▶ _ASSIGNMENT_:
Only the text of the entries below should appear in your exact transcription; leave out every picture.

◇ ◇ ◇

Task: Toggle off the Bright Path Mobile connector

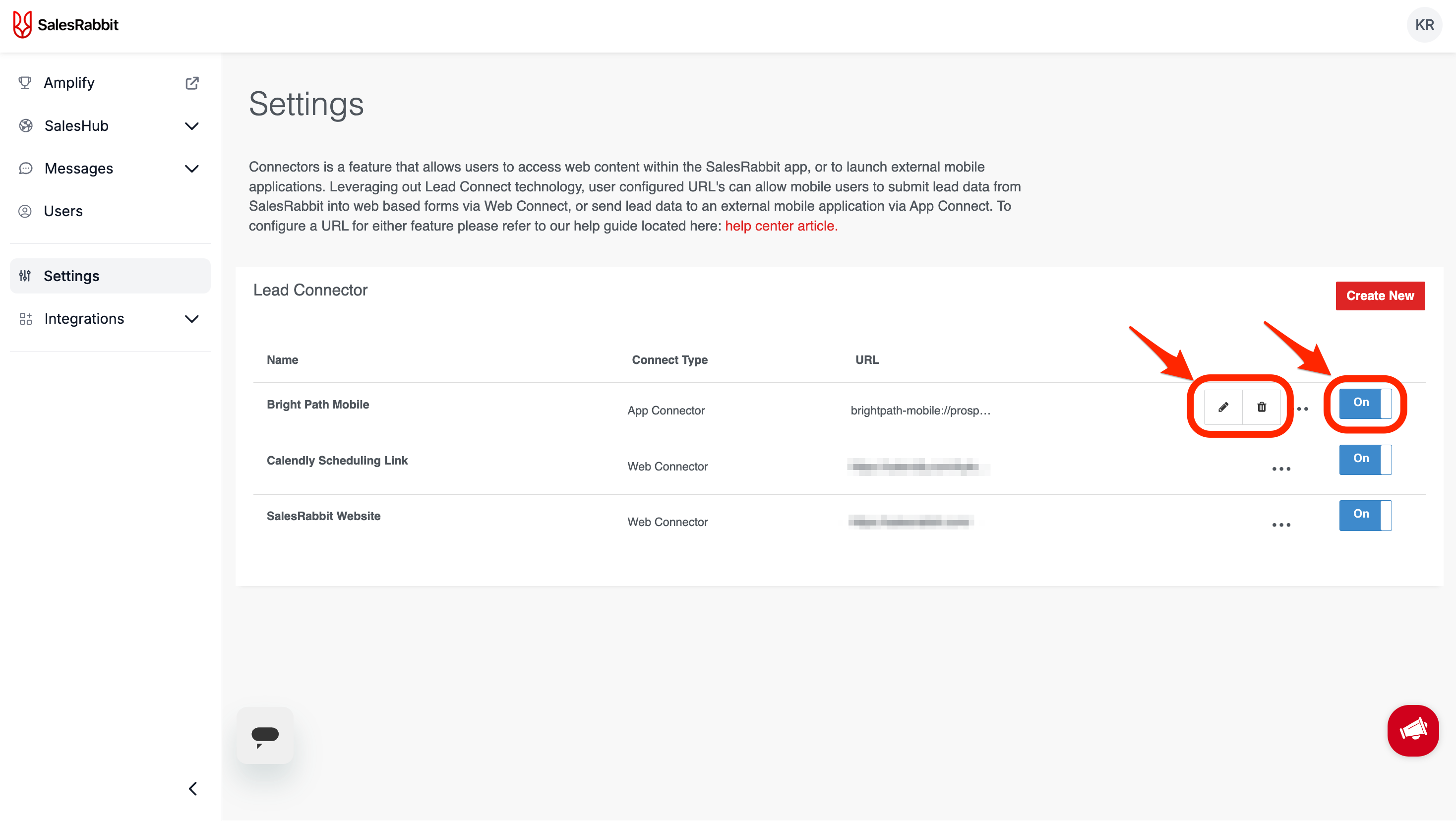Action: point(1365,404)
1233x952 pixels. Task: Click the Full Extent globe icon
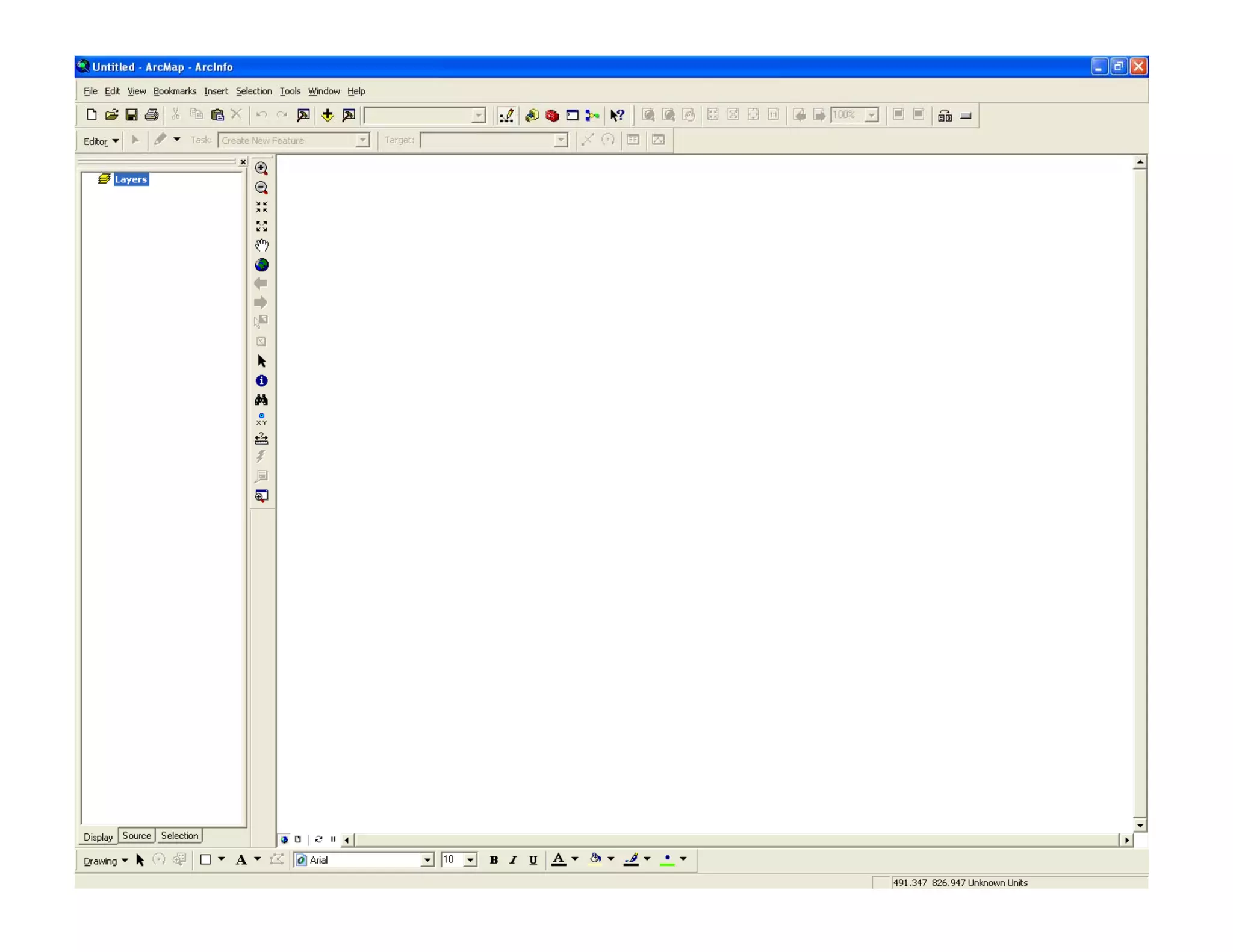[261, 265]
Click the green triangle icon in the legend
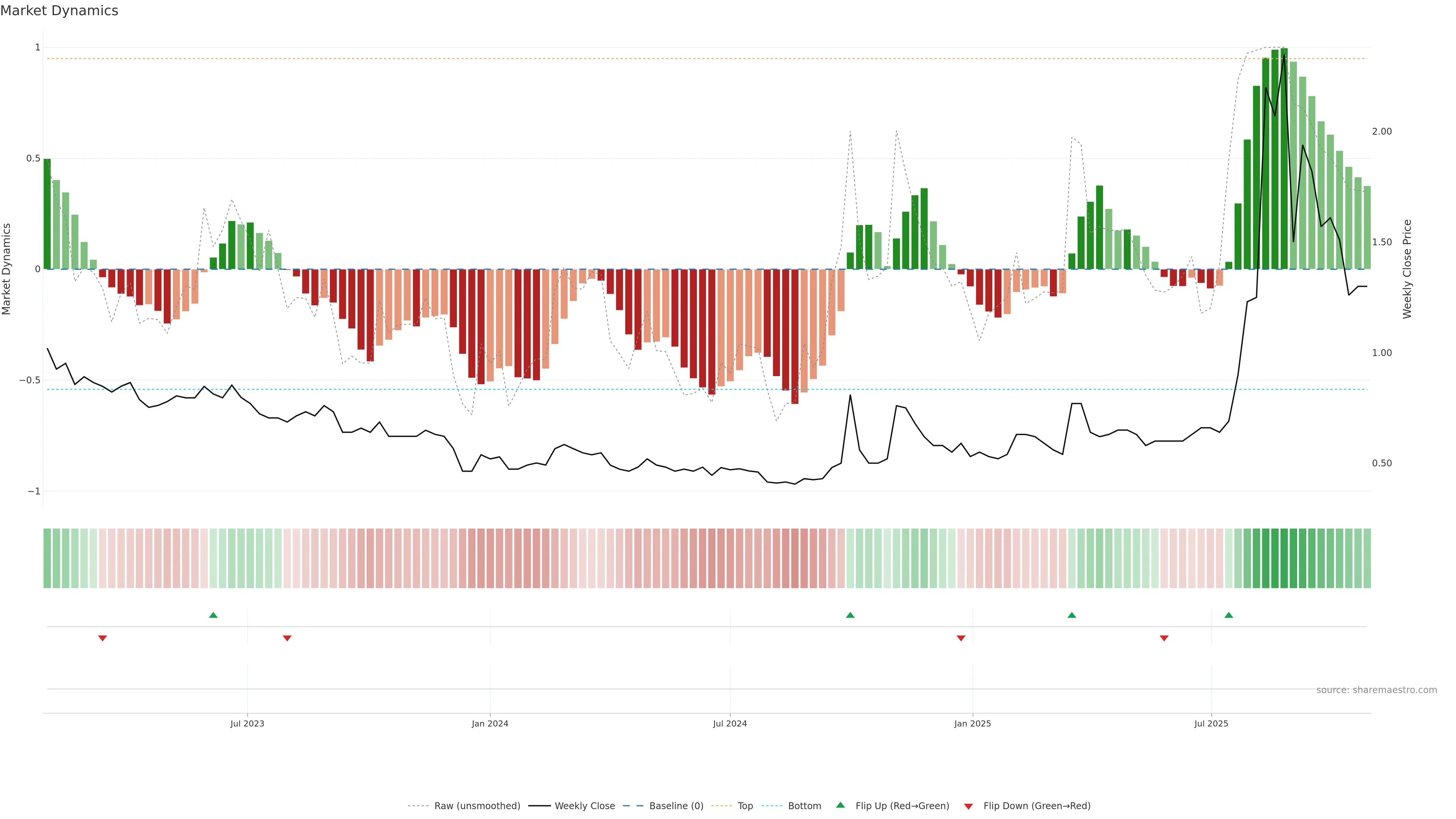Viewport: 1456px width, 819px height. click(x=841, y=805)
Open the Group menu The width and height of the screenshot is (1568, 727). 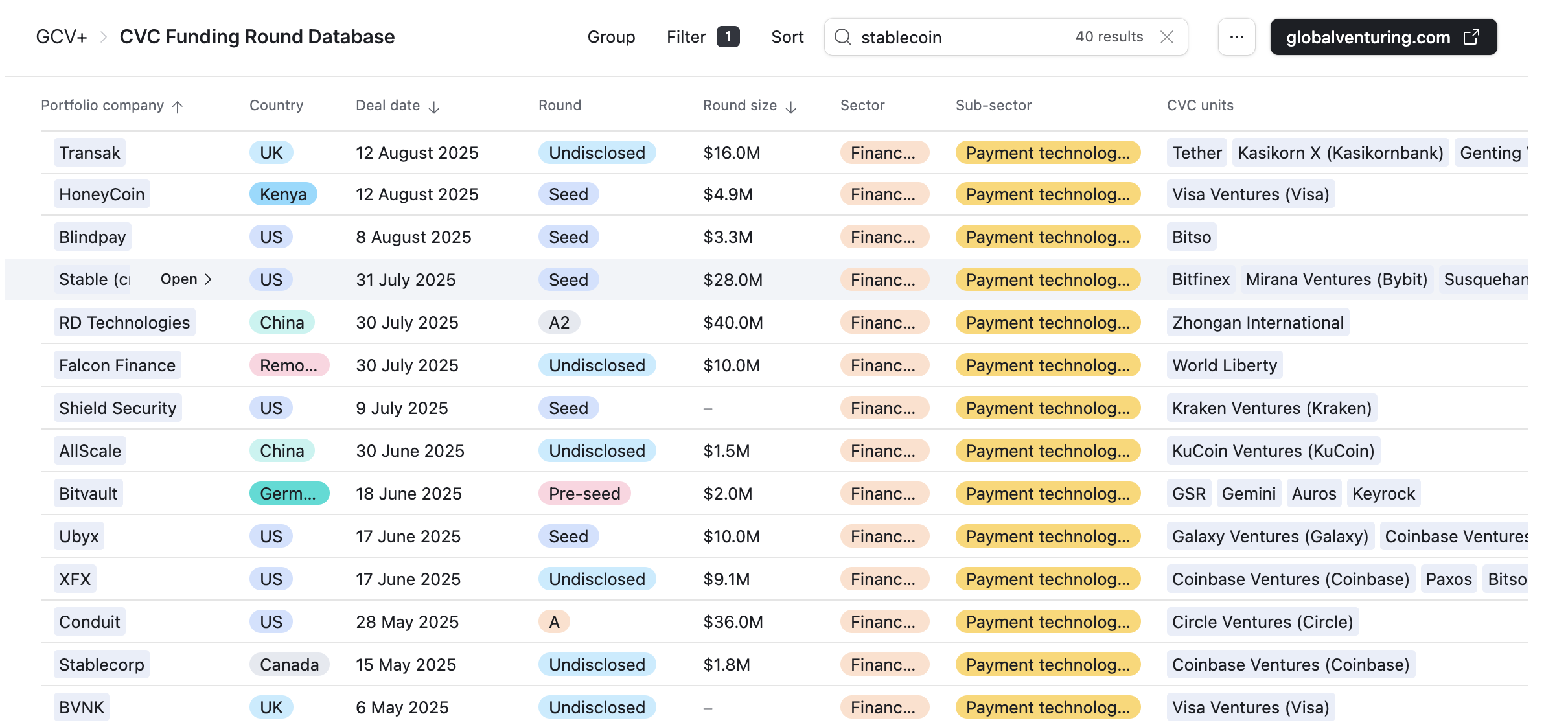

◇ ◇ ◇

▶ _EXPECTED OUTPUT_:
Task: Toggle off the Bright Path Mobile connector

Action: point(1365,404)
1233x952 pixels. Task: Click the Full Extent globe icon
[261, 265]
Click the green triangle icon in the legend
Viewport: 1456px width, 819px height. click(x=841, y=805)
Open the Group menu The width and height of the screenshot is (1568, 727). 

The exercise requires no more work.